Coming of age as a photographer in the decades of Surrealism, Capa, like his friend Cariter-Bresson, sought out in his reportage a "found object," or as Cartier-Bresson redefined it, the "decisive moment." What, then, was Capa’s decisive moment in his Moscow pictures? His shutter clicks in that ineffable split second that separates the longed-for deep breath of his subject and a furtive, incomplete exhale, constricted by Stalin's sphinx-like gaze. The photograph showing a model at the fashion commission meeting is another exemplary image. The picture is awkward, absurd, comical, and heart-stoppingly chilling.
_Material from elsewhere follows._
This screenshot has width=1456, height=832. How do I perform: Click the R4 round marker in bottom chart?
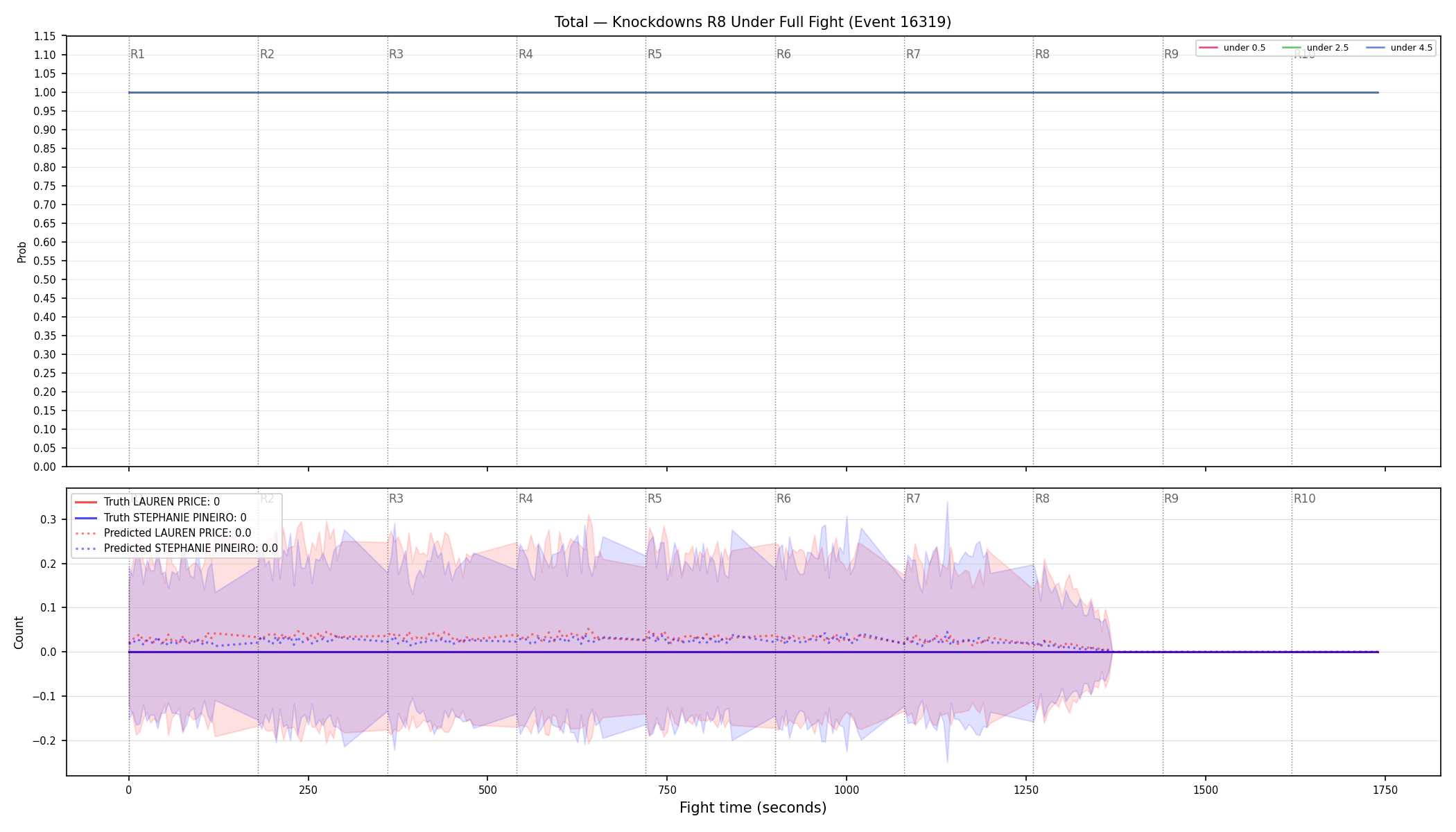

Generalissimo Stalin's gaze dominates, refracted and dispersed into the smaller gazes of the judges on the committee.

But there are exception, and the most notable one, when the camera looks straight into the faces of his subjects and meets their eyes, is Capa’s photograph that caught my attention in the first place: two women dancing with each other in the street on that festive September Sunday (Saturday was a workday). The location is easy to figure out. They are dancing at the corner of Okhotny Ryad and Tvesrkaya, right in front of the Hotel Moskva, with the Hotel National, the Intourist building, behind them.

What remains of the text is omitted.